This weekend I’ll mostly be listening to…The Oppressed. March 4, 2017Posted by WorldbyStorm in Uncategorized.
Some may have noticed that I’m partial to a bit of Oi! Angelic Upstarts and others have been mentioned in this slot. Indeed of all the offshoots of punk it is probably the one I like best. I’m not quite sure about why. I think it’s the fact that the accents are working class English and the sheer drive of the music. Just as metal came after rock and in a way boiled it down to its constituent elements, so Oi seems to do something similar to punk. Fair enough, not a lot of boiling required. And it was a reaction to how the first and second waves of punk broke – a reaction that was much more clearly positioned in the working class.
And perhaps consequently Oi is interesting in and of itself because of how heavily – sometimes problematically – politicised it was. While a small number of bands were equivocal or in some infamous instances worse about fascism and unfortunately gigs, particularly early on, were marred by the appearance of NF supporters, the number of groups who took a strongly anti-fascist line is notable.
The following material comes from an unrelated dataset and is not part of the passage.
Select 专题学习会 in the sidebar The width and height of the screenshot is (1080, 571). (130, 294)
The Burial, Angelic Upstarts themselves, The Business, and The Oppressed, the last perhaps the group most clearly aligned with AFA and SHARP, particularly through their singer Roddy Moreno.
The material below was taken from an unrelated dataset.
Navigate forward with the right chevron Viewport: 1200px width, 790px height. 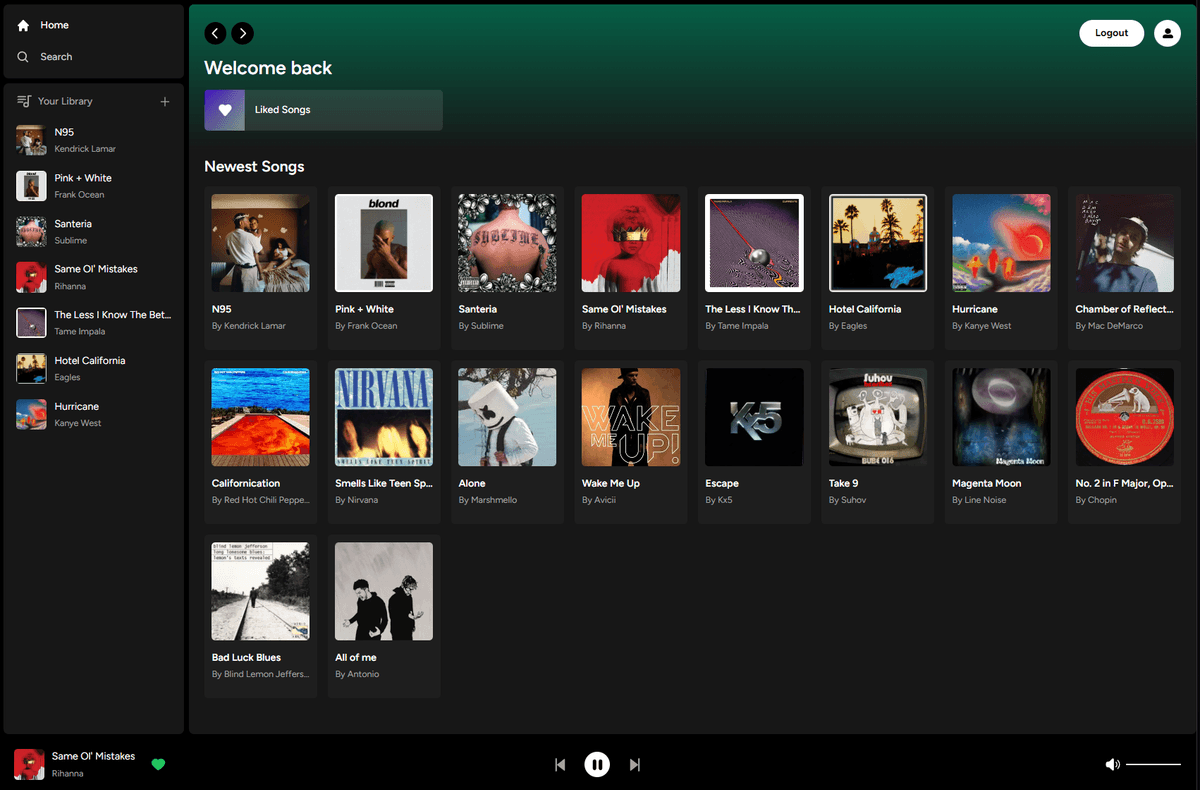click(242, 33)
Equally notable is how say, members of parties like Militant crop up – the Burial springs to mind, or the number of groups who would grace the pages of Red Action publications (years later in the mid 2010s the Socialist Party would send condolences on the death of Colin McQuillan who was both a UNISON shop steward and lead singer in Belfast Oi band Runnin’ Riot). Or how many of the groups played AFA concerts.
But then there was a commonality of approach with groups like Red Action who in a way discarded many of the tropes of the left in favour of a focus on the working class as it was (I’m no fan of Garry Bushell but he wasn’t wrong about that). It’s difficult not to listen to Oi and get some sense of the constraints of working class life in the 1970s and parts of the 1980s. And for any of us growing up in working class urban centres in Ireland during much the same period there is much that is familiar.
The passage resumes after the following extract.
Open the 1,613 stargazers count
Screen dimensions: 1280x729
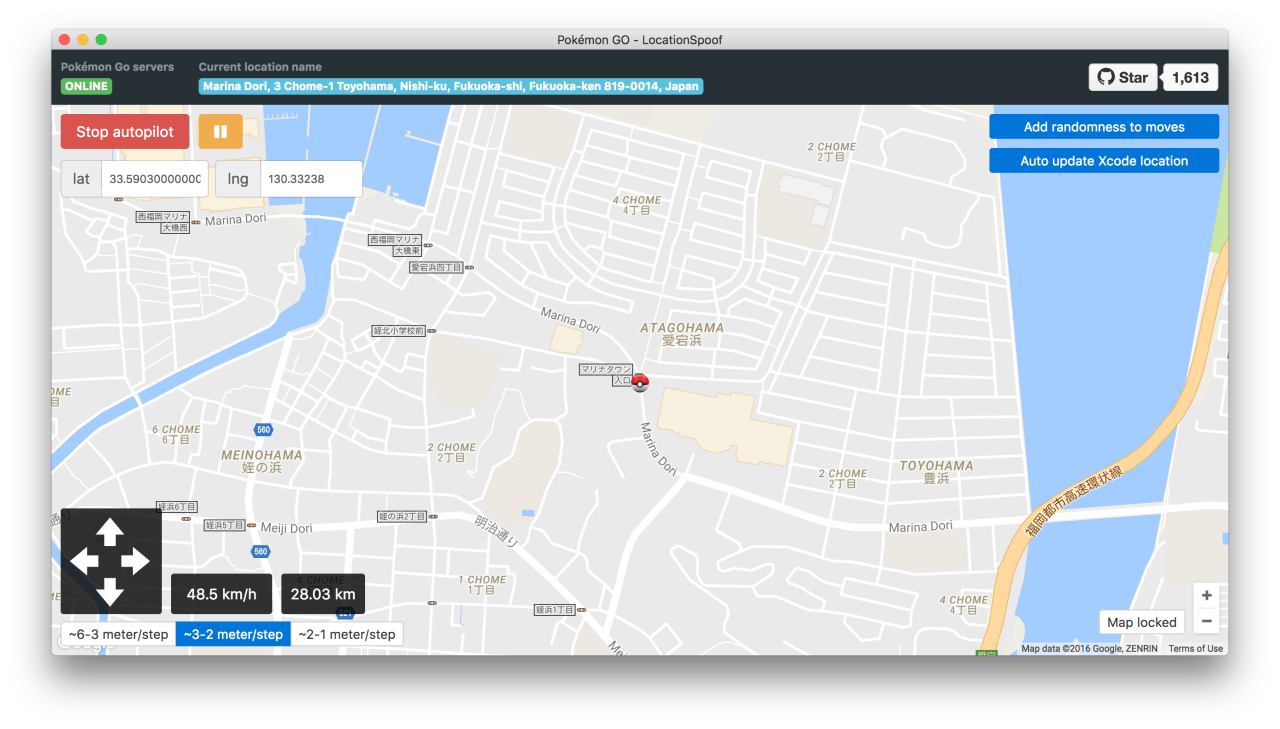coord(1190,78)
The Oppressed were from Wales and what’s that, why it’s a drum machine on their first album. Yet there’s something about the clattering of that drum machine that reminds me of what Big Black were doing some years later. There’s an odd smearing of the guitar riffs that is a bit post punk but perhaps is an artefact of the recording process. And the vocals, a cry of rage at the world. It’s all here. Won’t Leave Me Alone, Violent Society, Urban Soldiers, Chaos. If you can’t find a chorus to sing along with in all this I’d be surprised.
Throw in almost post-punk like basslines and there’s something going on here that is genuinely riveting. Some of their members were just out of prison when they started up and there’s a visceral antagonism to the state.They’re still gigging and perhaps no surprise there.